5

I have a view that sends a message to a RabbitMQ queue.

message = {'origin': 'Bytes CSV',
           'data': {'csv_key': str(csv_entry.key),
                    'csv_fields': csv_fields
                    'order_by': order_by,
                    'filters': filters}}

...

queue_service.send(message=message, headers={}, exchange_name=EXCHANGE_IN_NAME,
                   routing_key=MESSAGES_ROUTING_KEY.replace('#', 'bytes_counting.create'))

On my consumer, I have a long process to generate a CSV.

def create(self, data):
    csv_obj = self._get_object(key=data['csv_key'])
    if csv_obj.status == CSVRequestStatus.CANCELED:
        self.logger.info(f'CSV {csv_obj.key} was canceled by the user')
        return

    result = self.generate_result_data(filters=data['filters'], order_by=data['order_by'], csv_obj=csv_obj)
    csv_data = self._generate_csv(result=result, csv_fields=data['csv_fields'], csv_obj=csv_obj)
    file_key = self._post_csv(csv_data=csv_data, csv_obj=csv_obj)

    csv_obj.status = CSVRequestStatus.READY
    csv_obj.status_additional = CSVRequestStatusAdditional.SUCCESS
    csv_obj.file_key = file_key
    csv_obj.ready_at = timezone.now()
    csv_obj.save(update_fields=['status', 'status_additional', 'ready_at', 'file_key'])

    self.logger.info(f'CSV {csv_obj.name} created')

The long proccess happens inside self._generate_csv, because self.generate_result_data returns a queryset, which is lazy.

As you can see, if a user changes the status of the csv_request through an endpoint BEFORE the message starts to be consumed the proccess will not be evaluated. My goal is to let this happen during the execution of self._generate_csv.

So far I tried to use Threading, but unsuccessfully.

How can I achive my goal?

Thanks a lot!

Murilo Sitonio
  • 270
  • 7
  • 30
  • "My goal is to let this happen during the execution of self._generate_csv." what do you mean by that? – Lord Elrond May 11 '21 at 18:46
  • @LordElrond I want to stop the execution of this function (even if it already started) if the `csv_obj` status changes to `CSVRequestStatus.CANCELED`. – Murilo Sitonio May 11 '21 at 23:22

2 Answers2

1

Why don't you checkout Celery library ? Using celery with django with RabbitMQ backend is much easier than directly leveraging rabbitmq queues.

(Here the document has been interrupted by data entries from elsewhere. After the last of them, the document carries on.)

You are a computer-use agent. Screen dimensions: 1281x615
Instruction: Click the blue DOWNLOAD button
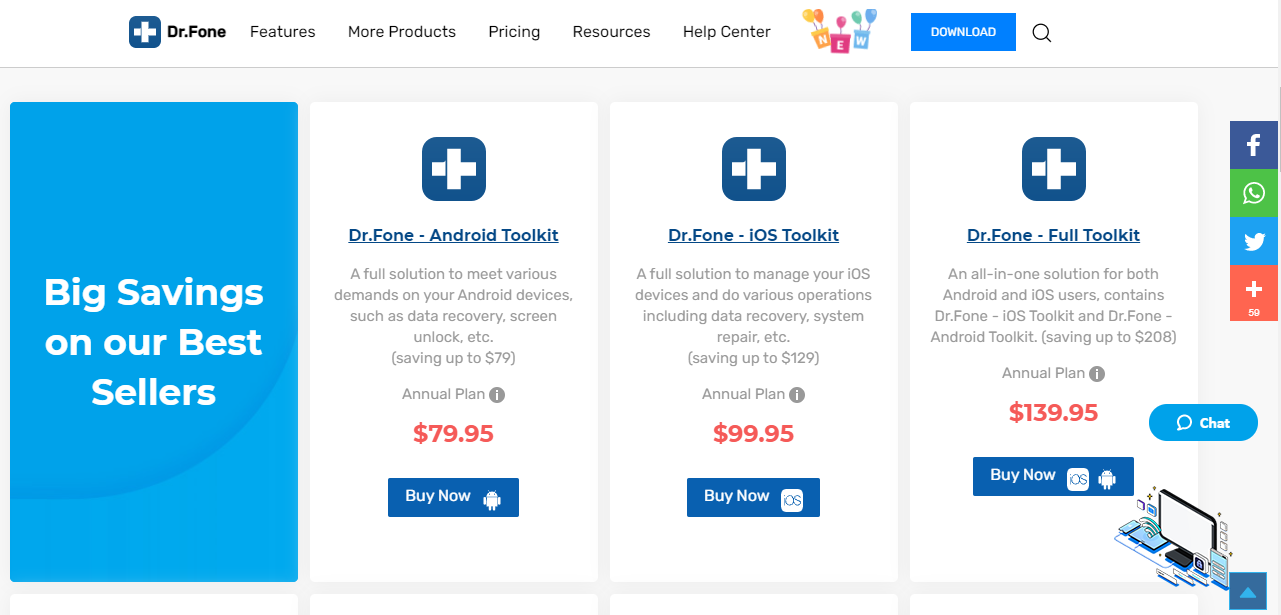[963, 32]
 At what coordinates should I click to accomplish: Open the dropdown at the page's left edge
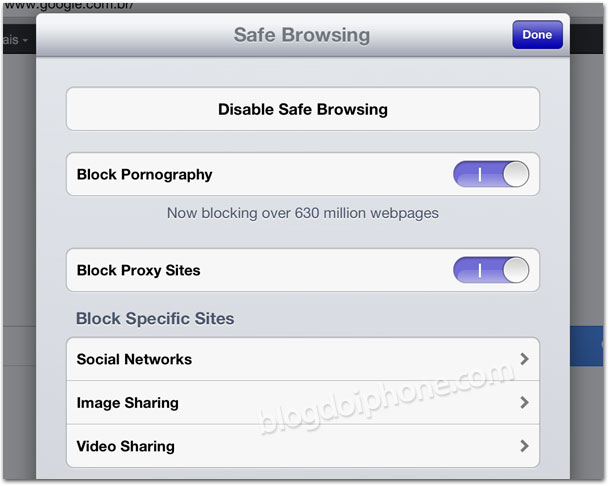click(16, 40)
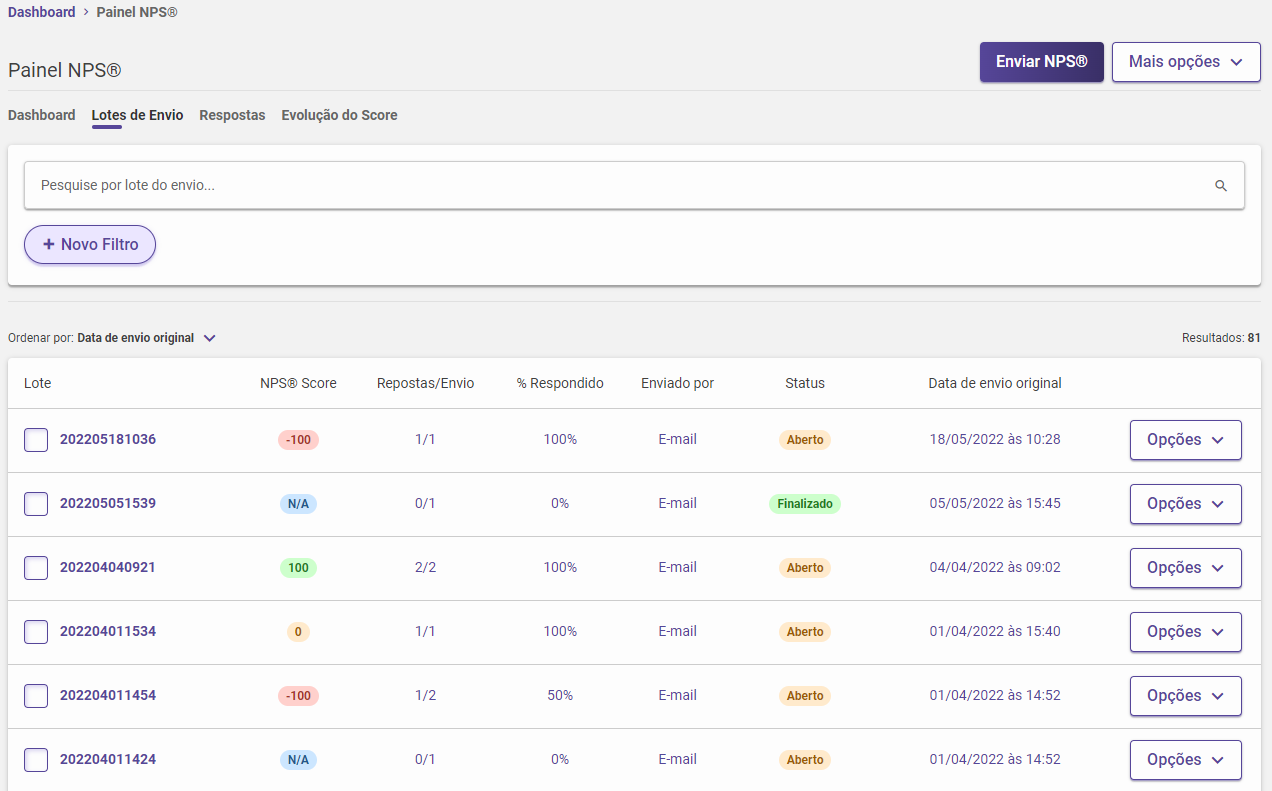Open Opções menu for lote 202205051539
Image resolution: width=1272 pixels, height=791 pixels.
[x=1185, y=504]
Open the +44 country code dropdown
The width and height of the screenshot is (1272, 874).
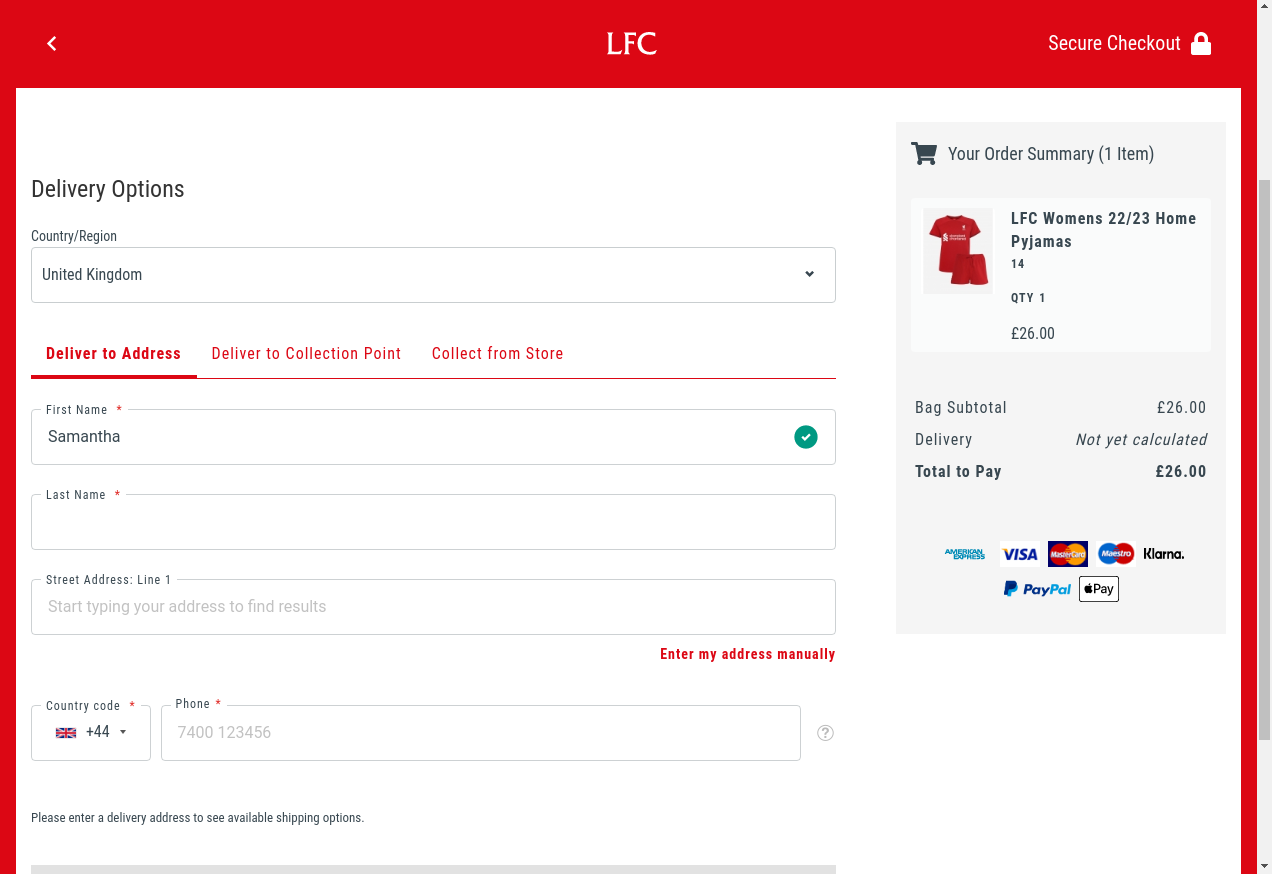[x=91, y=732]
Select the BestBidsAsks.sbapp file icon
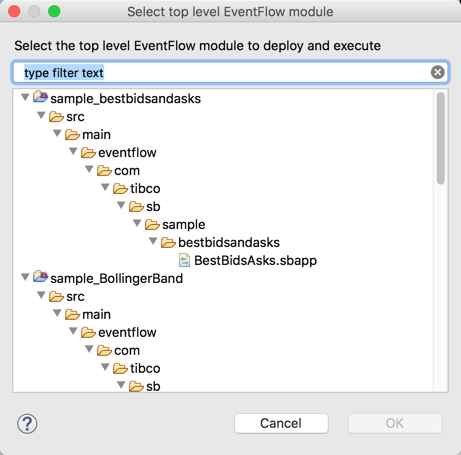461x455 pixels. 185,260
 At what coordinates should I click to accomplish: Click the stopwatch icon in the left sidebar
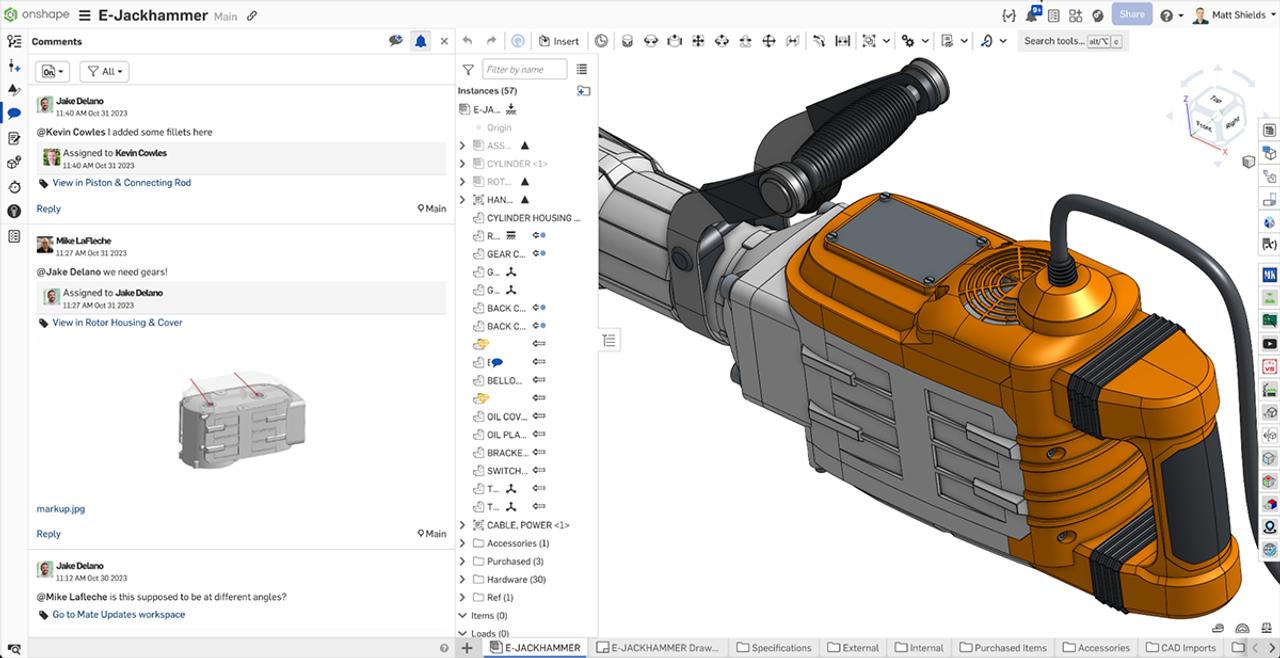13,187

Celery has an inbuilt function revoke to terminate an ongoing task:

>>> from celery.task.control import revoke
>>> revoke(task_id, terminate=True)

For your use case, you probably want something like (code snippets):

## celery/tasks.py
from celery import app

@app.task(queue="my_queue")
def create_csv(message):
    # ...snip...
    pass

## main.py
from celery import uuid, current_app

def start_task(task_id, message):
    current_app.send_task(
        "create_csv",
        args=[message],
        task_id=task_id,
    )

def kill_task(task_id):
    current_app.control.revoke(task_id, terminate=True)

## signals.py

from django.dispatch import receiver
from .models import MyModel
from .main import kill_task

# choose appropriate signal to listen for DB change
@receiver(models.signals.post_save, sender=MyModel)
def handler(sender, instance, **kwargs):
    kill_task(instance.task_id)
  • Use celery.uuid to generate task IDs which can be stored in DB or cache and use the same task ID to control the task i.e. request termination.
eshaan7
  • 968
  • 2
  • 9
  • 17
  • Although I agree celery would simplify things, I'm afraid that changing everything for just this function would be an overkill... – Murilo Sitonio May 11 '21 at 23:20
  • Note that **`celery.task`** is depreciated, and doesn't work at all in **`v5.x`**. – Lord Elrond May 15 '21 at 20:22
  • 1
    @MuriloSitonio originally I agreed with you, in that using celery for this task alone would be overkill. However, after trying to find a "pure" solution, I came to this conclusion: the maintenance overhead of implementing this yourself will **far** outweigh the overhead that celery requires, since it will likely takes hundreds of lines of code to implement (presumably using `pika`) . **TLDR;** I would recommend going with celery! – Lord Elrond May 15 '21 at 20:34
  • @LordElrond thanks to put some effort trying to find a "pure" solution! I'm still trying to find one that won't outweigh the overhead that celery requires, but I'm afraid I'll agree with you. Anyway, if you want to share your train of thought with this "pure" solution I'll thank you a lot! – Murilo Sitonio May 17 '21 at 23:59
0

Since self._generate_csv is the slowest, the obvious solution would be to work with this function.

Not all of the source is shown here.